The GPx1-PTP1B-PP2A axis: A key determinant of airway inflammation and alveolar destruction

Protein phosphatase 2A (PP2A) is a primary serine-threonine phosphatase that modulates inflammatory responses in asthma and COPD. Despite its importance, the mechanisms that regulate lung PP2A activity remain to be determined. The redox-sensitive enzyme protein tyrosine phosphatase 1B (PTP1B) activates PP2A by dephosphorylating the catalytic subunit of the protein at tyrosine 307. This study aimed to identify how the interaction between the intracellular antioxidant glutathione peroxidase-1 (GPx-1) and PTP1B impacted on lung PP2A activity and airway inflammation.
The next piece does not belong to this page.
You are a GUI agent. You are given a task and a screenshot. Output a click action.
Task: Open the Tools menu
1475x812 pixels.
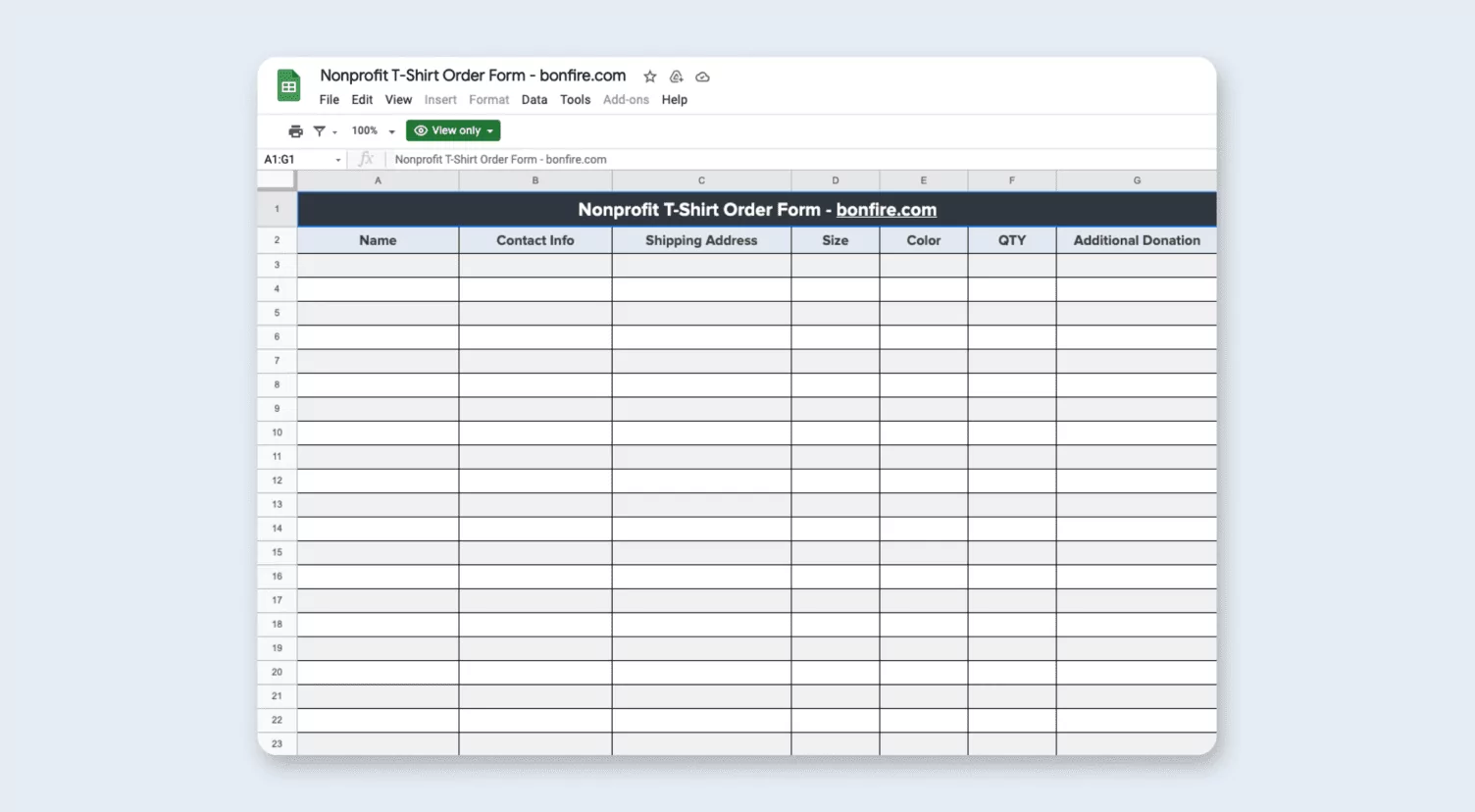[575, 100]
Studies using gene silencing techniques in mouse lung or human small airway epithelial (SAE) cells determined that knocking down PTP1B expression blocked GPx-1’s activation of PP2A and negated the anti-inflammatory effects of GPx-1 protein in the lung. Similarly, the expression of human GPx-1 in transgenic mice significantly increased PP2A and PTP1B activities and prevented chronic cigarette smoke-induced airway inflammation and alveolar destruction. GPx-1 knockout mice, however, exhibited an exaggerated emphysema phenotype, correlating with a non-responsive PP2A pathway. Importantly, GPx-1-PTP1B-PP2A signaling becomes inactivated in advanced lung diseases. Indeed, PTP1B protein was oxidized in the lungs of advanced emphysema subjects and, unlike normal lung epithelial cells, cigarette smoke did not increase PTP1B activity within epithelial cells isolated from COPD subjects. These findings establish that the GPx-1-PTP1B-PP2A axis plays a critical role in countering the inflammatory and proteolytic responses that result in lung tissue destruction in response to cigarette smoke exposure.